Agencje ratingowe zasypują rynki finansowe raportami na temat kolejnych krajów. Dzień po tym, gdy Moody's Investors Service zdegradowała do poziomu śmieciowego dług Irlandii, wczoraj w nocy ostrzegła, że obniżka oceny może spotkać nawet Stany Zjednoczone.

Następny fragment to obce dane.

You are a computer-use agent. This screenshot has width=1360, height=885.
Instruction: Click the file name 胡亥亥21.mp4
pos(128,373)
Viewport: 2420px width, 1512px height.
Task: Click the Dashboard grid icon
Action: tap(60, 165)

Inna agencja, Fitch, obniżyła za to wczoraj ocenę wiarygodności kredytowej Grecji. Długoterminowy rating spadł do poziomu „CCC", bo według niej zaangażowanie prywatnego sektora w udzielenie wsparcia może oznaczać uznanie kraju za bankruta. Ale Fitch przekazał też dobrą wiadomość, bo utrzymał rating inwestycyjny AA minus dla Włoch, wskazując na wiarygodny program rządowy. Włoski minister finansów Giulio Tremonti zapowiedział w Rzymie, że wart 40 mld euro plan oszczędnościowy będzie jeszcze rozszerzony. Po jego wypowiedzi indeks giełdy mediolańskiej wzrósł o 1,29 proc. Oczekuje się, że program, który przewiduje drastyczne cięcia wydatków w regionach i reformę emerytalną przy zamrożeniu płac w sektorze publicznym, zostanie w czwartek przyjęty przez izbę niższą parlamentu, a dzień później przez izbę wyższą. Na Włochów naciska także MFW, który zaleca „racjonalizację wydatków i dokonanie cięć". I to w sytuacji, gdy wzrost PKB w I kwartale wyniósł jedynie 0,1 proc.
Komentując obniżkę ratingu Irlandii, która w środę spowodowała wyprzedaż obligacji tego kraju, Olli Rehn, unijny komisarz ds. walutowych, skrytykował Moody's za to, że obniżyła ocenę przed publikacją wyników kwartalnego przeglądu kryteriów gospodarczych.
Rynki na razie wciąż są rozchwiane. Na giełdach panował optymizm, bo inwestorzy liczą na kolejny program luzowania polityki monetarnej amerykańskiej Rezerwy Federalnej. Ale drożało złoto, osiągając poziom najwyższy w historii (1586,85 dol. za uncję), bo obawy o pogłębienie kryzysu w strefie euro nie ustępują.